===== RAW DATA

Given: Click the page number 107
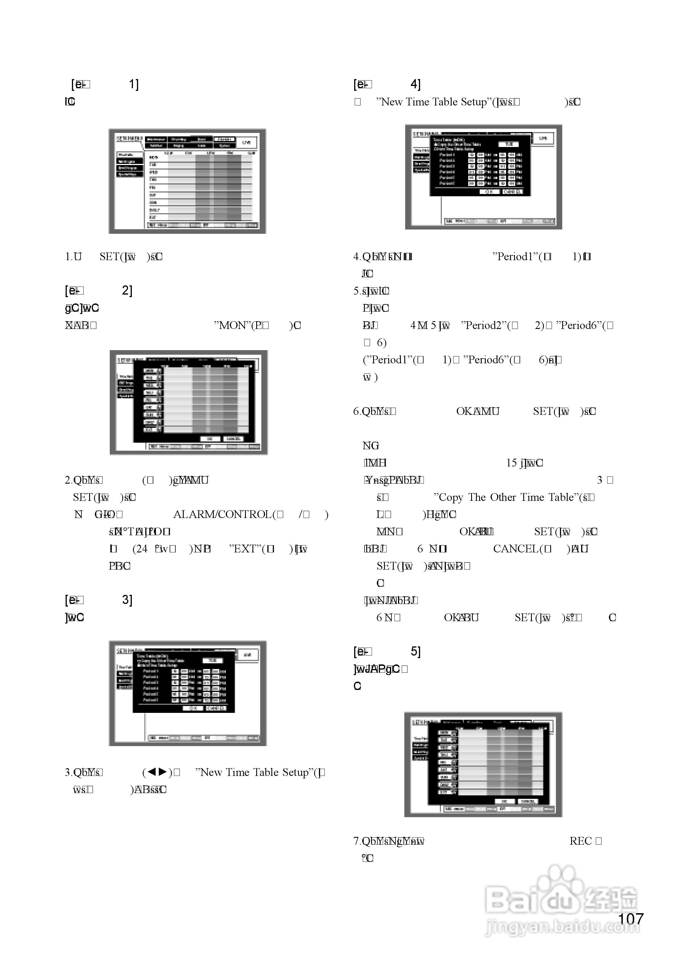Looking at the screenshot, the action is [x=631, y=919].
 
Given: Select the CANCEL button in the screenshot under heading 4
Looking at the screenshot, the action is [x=512, y=192].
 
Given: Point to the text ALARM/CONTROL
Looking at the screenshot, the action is [x=222, y=514].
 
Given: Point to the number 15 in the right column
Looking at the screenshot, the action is [x=511, y=463].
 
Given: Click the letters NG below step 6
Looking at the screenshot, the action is [x=371, y=446].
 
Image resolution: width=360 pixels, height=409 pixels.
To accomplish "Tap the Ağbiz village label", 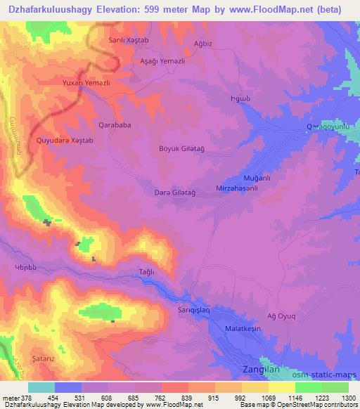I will pos(202,42).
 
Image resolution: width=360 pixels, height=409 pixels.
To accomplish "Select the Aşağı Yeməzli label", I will pos(162,61).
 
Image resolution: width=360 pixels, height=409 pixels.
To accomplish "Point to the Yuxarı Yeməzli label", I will pos(86,82).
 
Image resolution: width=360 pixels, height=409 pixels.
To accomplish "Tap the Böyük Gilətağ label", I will pos(182,148).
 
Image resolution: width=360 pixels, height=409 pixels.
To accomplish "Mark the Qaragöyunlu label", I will pos(327,126).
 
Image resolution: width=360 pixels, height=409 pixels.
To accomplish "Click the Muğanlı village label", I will pos(257,178).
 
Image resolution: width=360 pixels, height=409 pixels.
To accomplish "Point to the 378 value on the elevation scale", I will pos(27,397).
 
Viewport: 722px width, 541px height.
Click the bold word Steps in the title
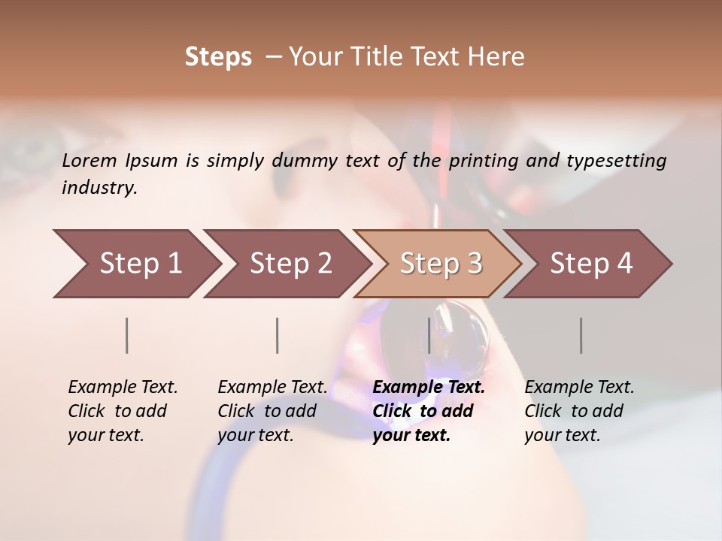pyautogui.click(x=218, y=57)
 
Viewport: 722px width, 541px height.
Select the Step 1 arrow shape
pyautogui.click(x=135, y=264)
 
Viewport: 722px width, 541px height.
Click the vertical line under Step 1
pyautogui.click(x=127, y=335)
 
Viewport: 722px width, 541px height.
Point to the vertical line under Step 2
pyautogui.click(x=278, y=335)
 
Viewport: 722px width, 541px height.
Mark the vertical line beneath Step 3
pyautogui.click(x=429, y=335)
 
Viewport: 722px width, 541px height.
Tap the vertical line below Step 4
pyautogui.click(x=581, y=335)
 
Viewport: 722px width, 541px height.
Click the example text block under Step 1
pyautogui.click(x=123, y=411)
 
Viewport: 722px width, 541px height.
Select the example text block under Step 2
pyautogui.click(x=272, y=411)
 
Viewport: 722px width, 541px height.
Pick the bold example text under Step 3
pyautogui.click(x=428, y=411)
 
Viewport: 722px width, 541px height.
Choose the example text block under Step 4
pyautogui.click(x=579, y=411)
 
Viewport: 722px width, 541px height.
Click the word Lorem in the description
pyautogui.click(x=89, y=160)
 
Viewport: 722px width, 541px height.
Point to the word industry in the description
pyautogui.click(x=99, y=188)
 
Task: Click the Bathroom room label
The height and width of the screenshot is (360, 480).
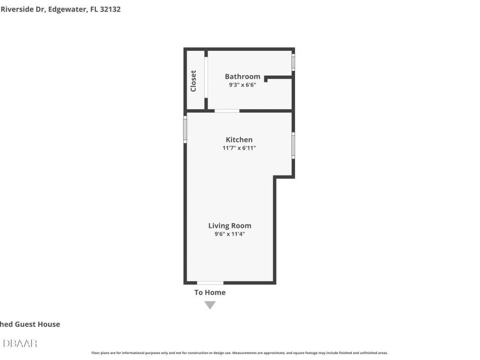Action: (242, 76)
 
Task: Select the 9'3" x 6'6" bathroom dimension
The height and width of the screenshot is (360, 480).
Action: (242, 85)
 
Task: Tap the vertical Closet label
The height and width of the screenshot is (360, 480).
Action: (194, 81)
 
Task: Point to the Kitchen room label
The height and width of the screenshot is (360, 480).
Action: (239, 140)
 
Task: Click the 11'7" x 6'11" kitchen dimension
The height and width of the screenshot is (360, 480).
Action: (239, 148)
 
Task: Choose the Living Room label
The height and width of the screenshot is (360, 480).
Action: (229, 226)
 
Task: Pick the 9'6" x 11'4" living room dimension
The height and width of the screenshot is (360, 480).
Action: (229, 234)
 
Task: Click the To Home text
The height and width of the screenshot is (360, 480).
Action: (210, 292)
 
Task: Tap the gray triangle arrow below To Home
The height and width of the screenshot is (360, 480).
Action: (210, 305)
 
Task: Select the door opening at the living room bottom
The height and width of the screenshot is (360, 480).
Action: (210, 282)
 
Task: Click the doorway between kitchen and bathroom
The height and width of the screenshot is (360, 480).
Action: (227, 111)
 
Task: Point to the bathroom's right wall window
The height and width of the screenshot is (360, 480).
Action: (293, 61)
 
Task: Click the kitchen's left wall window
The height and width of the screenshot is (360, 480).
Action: (185, 130)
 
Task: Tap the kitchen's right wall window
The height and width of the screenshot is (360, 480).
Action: (293, 145)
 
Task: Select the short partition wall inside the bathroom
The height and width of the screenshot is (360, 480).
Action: (278, 78)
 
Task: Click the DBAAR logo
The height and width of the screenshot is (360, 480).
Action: (20, 343)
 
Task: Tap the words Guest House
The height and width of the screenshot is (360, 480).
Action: (37, 324)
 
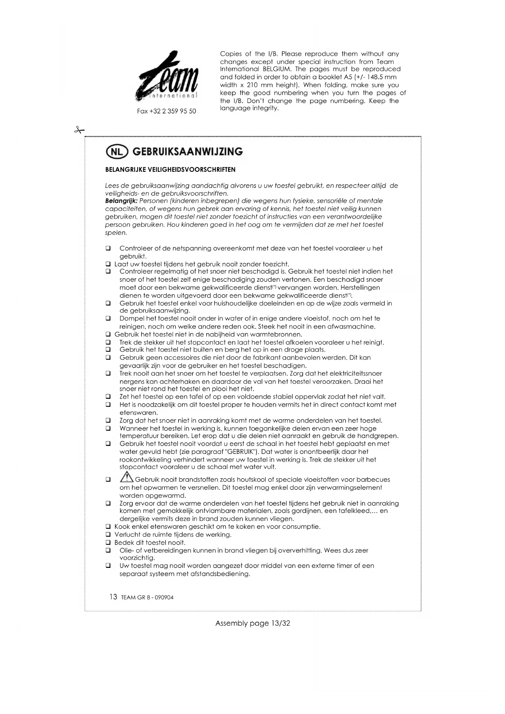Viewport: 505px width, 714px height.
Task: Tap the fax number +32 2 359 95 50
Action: (x=166, y=111)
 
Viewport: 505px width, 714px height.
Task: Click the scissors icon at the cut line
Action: (x=79, y=130)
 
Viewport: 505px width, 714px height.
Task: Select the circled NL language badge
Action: (x=116, y=152)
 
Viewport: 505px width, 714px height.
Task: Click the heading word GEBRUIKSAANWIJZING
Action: (x=188, y=152)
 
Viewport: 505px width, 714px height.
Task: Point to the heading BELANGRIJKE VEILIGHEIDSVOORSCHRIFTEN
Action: (x=170, y=169)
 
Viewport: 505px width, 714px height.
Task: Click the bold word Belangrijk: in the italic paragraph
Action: (x=121, y=201)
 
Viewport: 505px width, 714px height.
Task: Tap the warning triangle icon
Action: (x=127, y=477)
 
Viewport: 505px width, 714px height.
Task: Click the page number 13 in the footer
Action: (x=113, y=597)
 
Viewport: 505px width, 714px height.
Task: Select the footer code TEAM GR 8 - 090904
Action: (x=147, y=598)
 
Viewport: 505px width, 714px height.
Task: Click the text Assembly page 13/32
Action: (x=252, y=623)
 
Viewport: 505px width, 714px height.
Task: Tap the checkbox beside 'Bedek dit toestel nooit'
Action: (x=108, y=543)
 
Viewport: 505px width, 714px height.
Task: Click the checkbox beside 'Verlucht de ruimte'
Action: (x=108, y=534)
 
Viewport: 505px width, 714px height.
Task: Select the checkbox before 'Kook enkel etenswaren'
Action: (x=108, y=527)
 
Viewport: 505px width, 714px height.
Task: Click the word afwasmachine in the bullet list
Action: (x=351, y=326)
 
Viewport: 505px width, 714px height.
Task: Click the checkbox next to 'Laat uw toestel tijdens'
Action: (x=108, y=264)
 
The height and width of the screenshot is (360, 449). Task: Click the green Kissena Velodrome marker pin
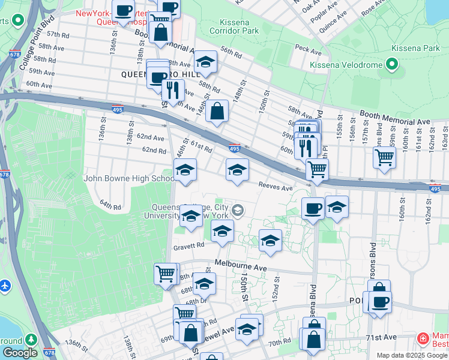(x=392, y=63)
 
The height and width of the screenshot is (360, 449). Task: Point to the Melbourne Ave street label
(x=241, y=266)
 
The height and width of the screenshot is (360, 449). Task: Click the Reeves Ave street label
(x=275, y=187)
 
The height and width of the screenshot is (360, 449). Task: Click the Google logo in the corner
(x=20, y=353)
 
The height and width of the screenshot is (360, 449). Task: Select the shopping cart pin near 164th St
(x=384, y=158)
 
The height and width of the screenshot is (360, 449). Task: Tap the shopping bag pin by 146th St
(x=217, y=111)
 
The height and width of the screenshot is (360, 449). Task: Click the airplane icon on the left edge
(x=4, y=284)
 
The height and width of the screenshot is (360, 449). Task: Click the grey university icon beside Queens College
(x=238, y=209)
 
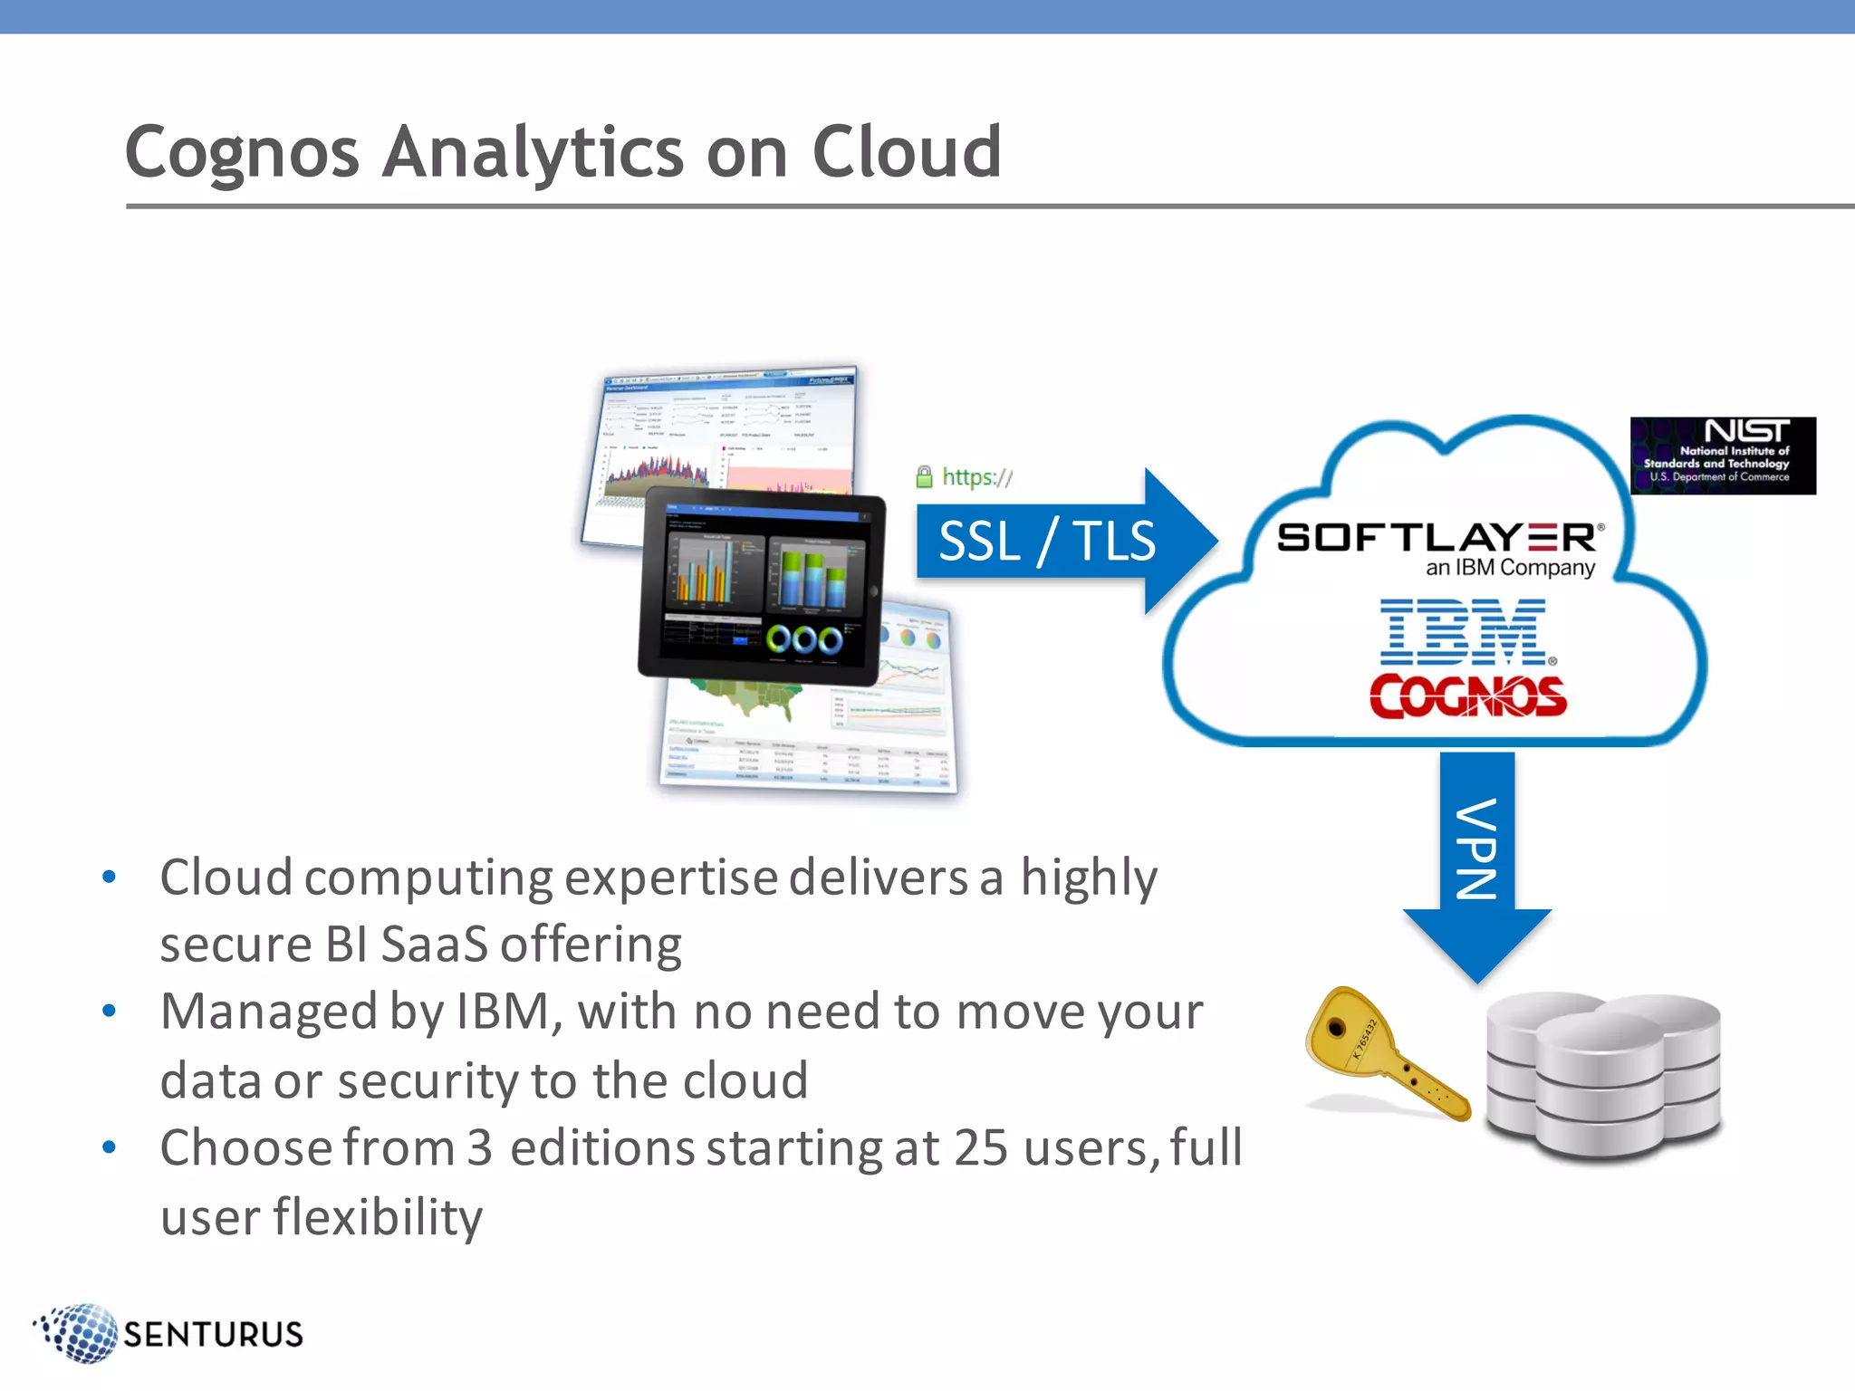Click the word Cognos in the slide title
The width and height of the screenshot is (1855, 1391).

==========

## WHAT YOU ARE ASKED TO DO
List the lines of the items above, from the line containing "Task: Point to the Kitchen room label" through the line containing "Action: (210, 305)", as a numbered list with the blank lines dropped.

## ANSWER IN FULL
1. Task: Point to the Kitchen room label
2. The height and width of the screenshot is (360, 480).
3. Action: (239, 140)
4. Task: Click the 11'7" x 6'11" kitchen dimension
5. The height and width of the screenshot is (360, 480).
6. Action: (239, 148)
7. Task: Choose the Living Room label
8. The height and width of the screenshot is (360, 480).
9. Action: (229, 226)
10. Task: Pick the 9'6" x 11'4" living room dimension
11. The height and width of the screenshot is (360, 480).
12. Action: (229, 234)
13. Task: Click the To Home text
14. The height and width of the screenshot is (360, 480).
15. Action: (210, 292)
16. Task: Tap the gray triangle arrow below To Home
17. The height and width of the screenshot is (360, 480).
18. Action: (210, 305)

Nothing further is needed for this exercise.